» **REQUIRED ACTION**: Extract, from the records beneath this instruction, each line that contains the word "agent".

» **MATERIAL PROVIDED**:
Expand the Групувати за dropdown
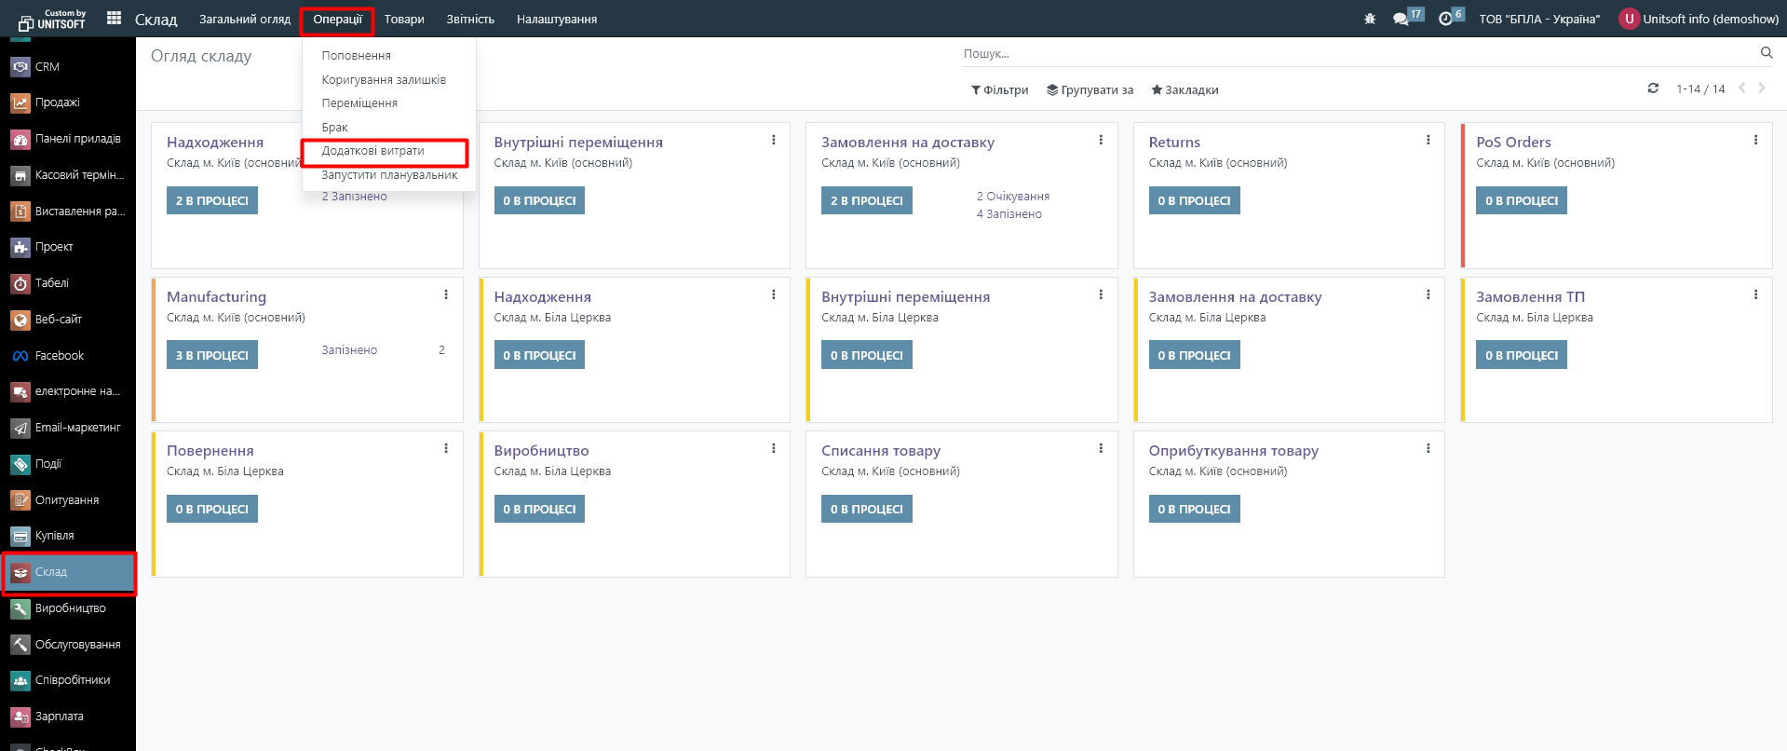Image resolution: width=1787 pixels, height=751 pixels. [1090, 90]
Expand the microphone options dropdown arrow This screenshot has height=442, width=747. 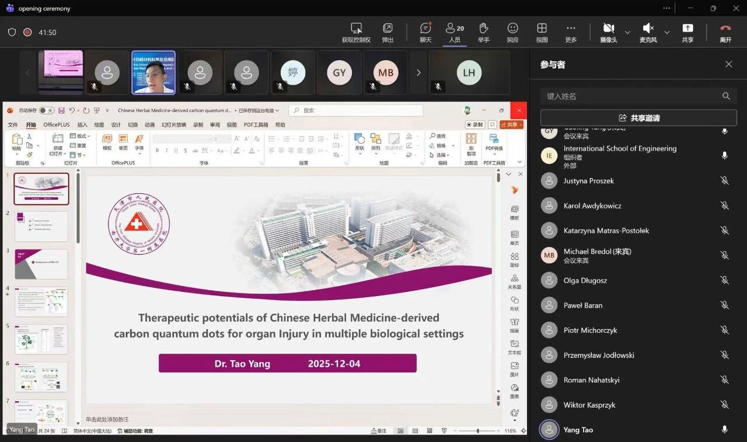click(667, 33)
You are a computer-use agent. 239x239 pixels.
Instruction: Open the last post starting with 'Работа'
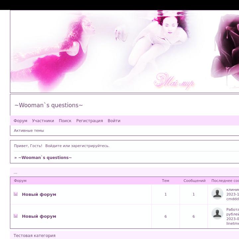(233, 209)
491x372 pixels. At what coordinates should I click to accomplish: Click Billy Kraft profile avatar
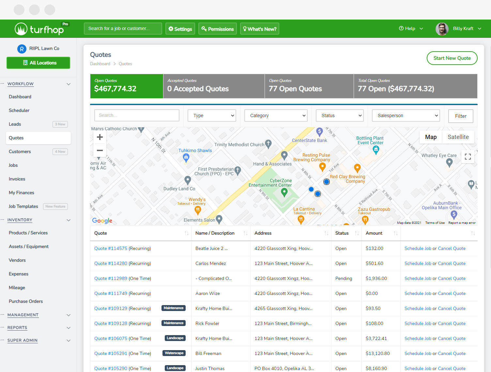tap(442, 29)
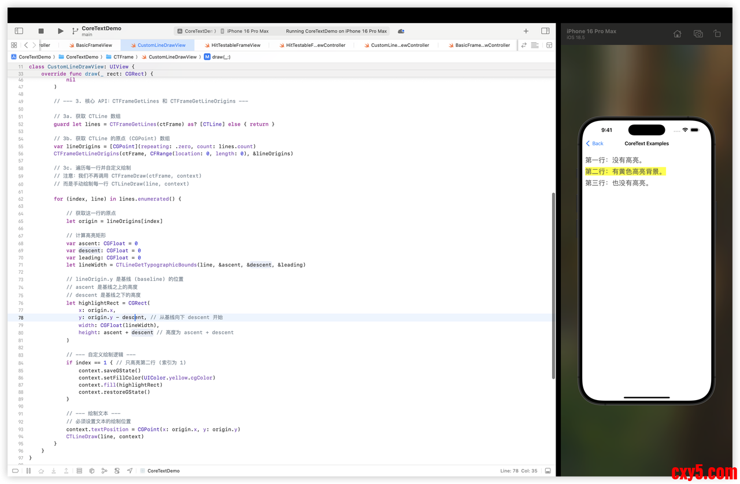Tap Back in the simulator app
The image size is (740, 484).
pos(595,144)
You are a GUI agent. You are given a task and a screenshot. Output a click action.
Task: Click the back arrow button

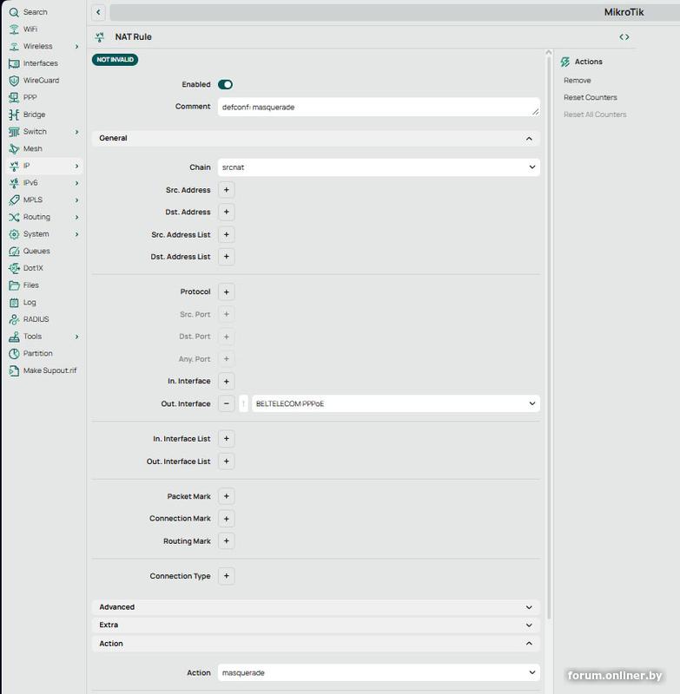98,12
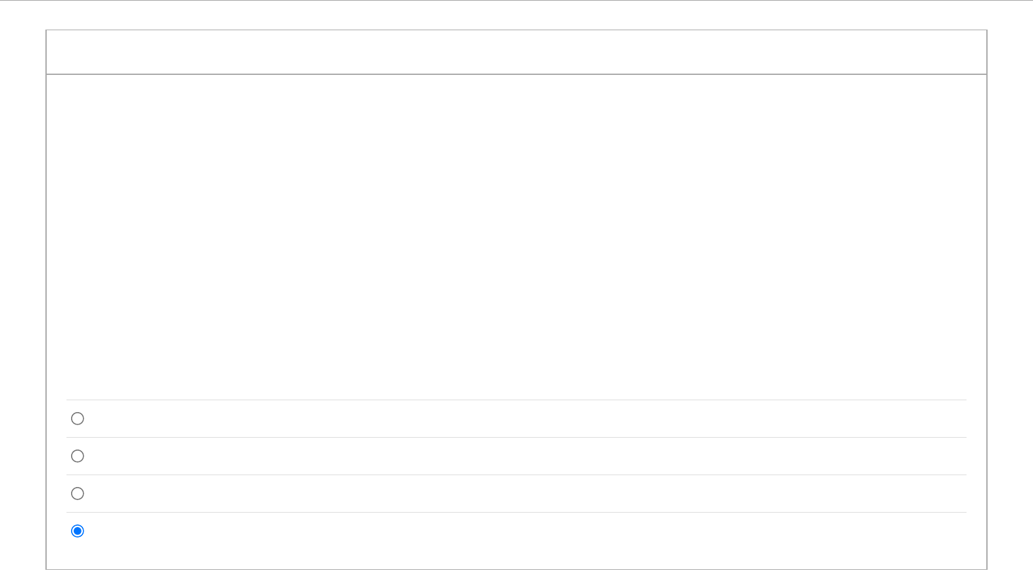Click the empty header bar of the panel
Image resolution: width=1033 pixels, height=581 pixels.
point(517,52)
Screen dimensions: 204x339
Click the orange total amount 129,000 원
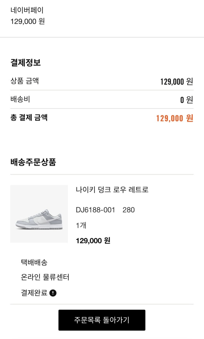175,118
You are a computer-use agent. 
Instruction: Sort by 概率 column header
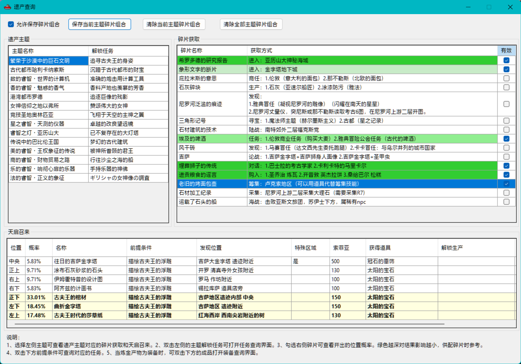point(34,248)
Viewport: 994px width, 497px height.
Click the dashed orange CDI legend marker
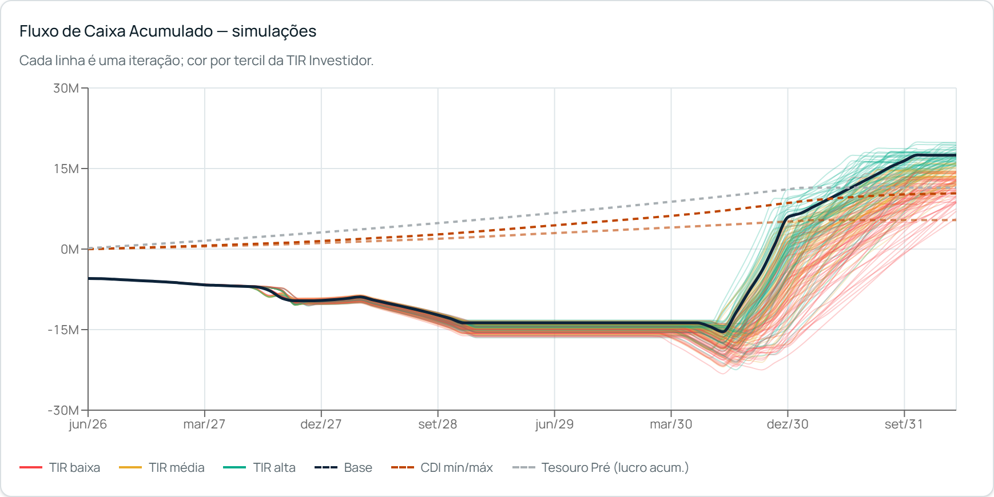(403, 467)
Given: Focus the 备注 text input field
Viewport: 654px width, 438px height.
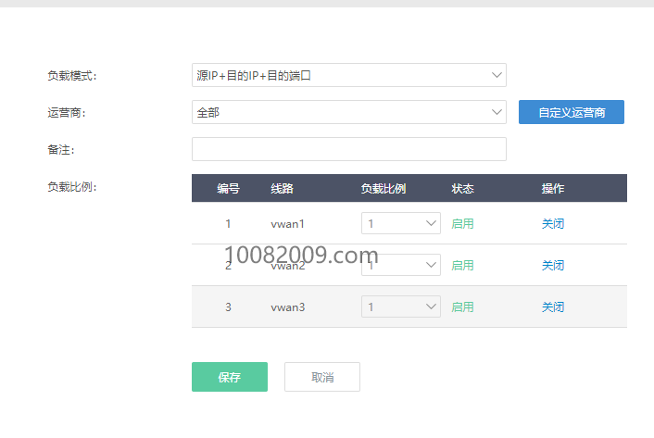Looking at the screenshot, I should 348,149.
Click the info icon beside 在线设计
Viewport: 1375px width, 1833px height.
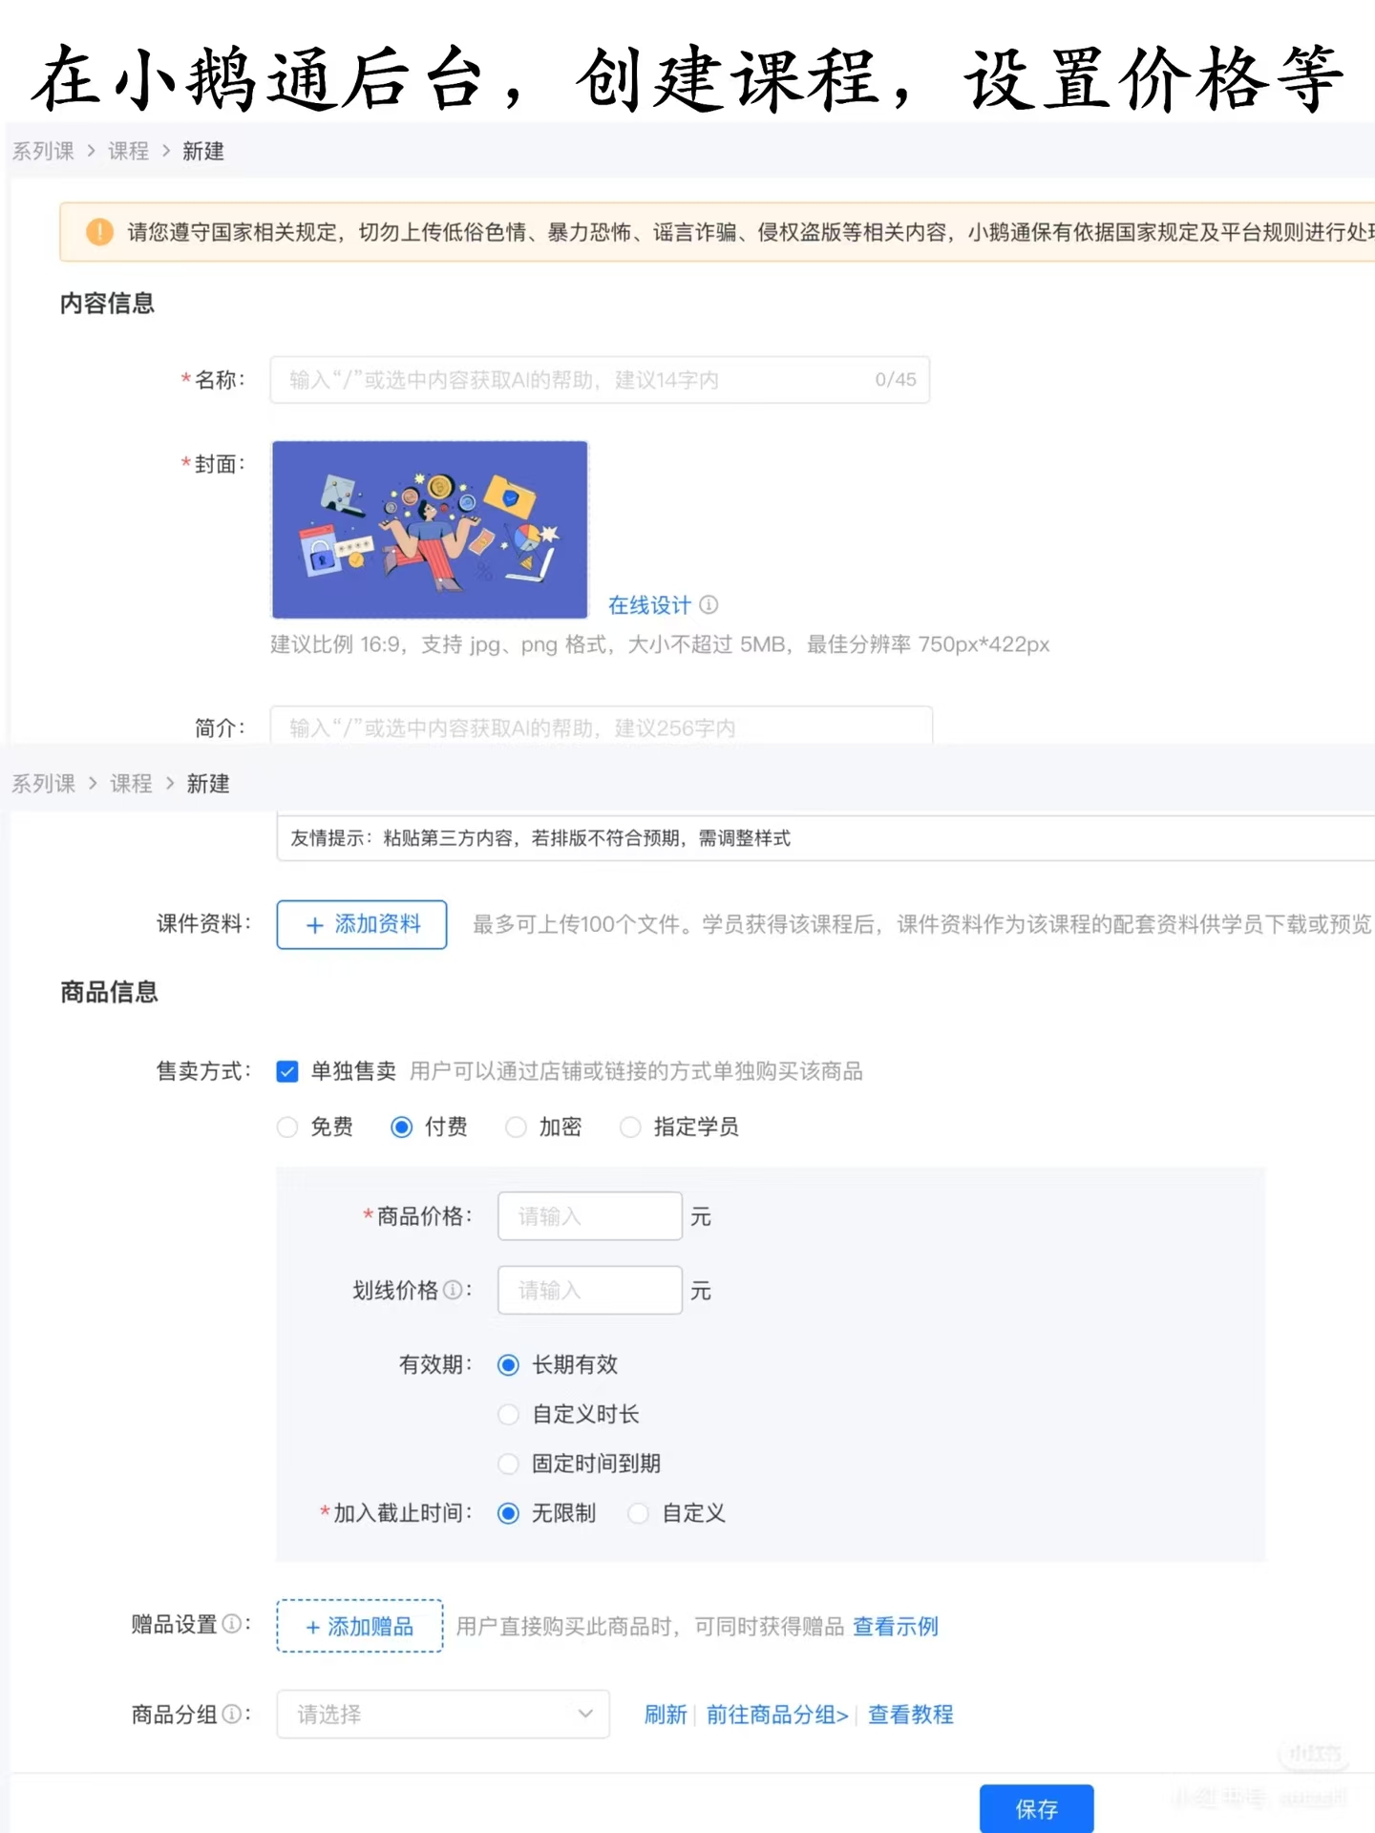tap(709, 604)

» **OUTPUT OF THE EXERCISE**:
You are a computer-use agent. 239x239 pixels.
You are a GUI agent. You are given a task and a screenshot. Output a click action.
You are a computer-use agent. 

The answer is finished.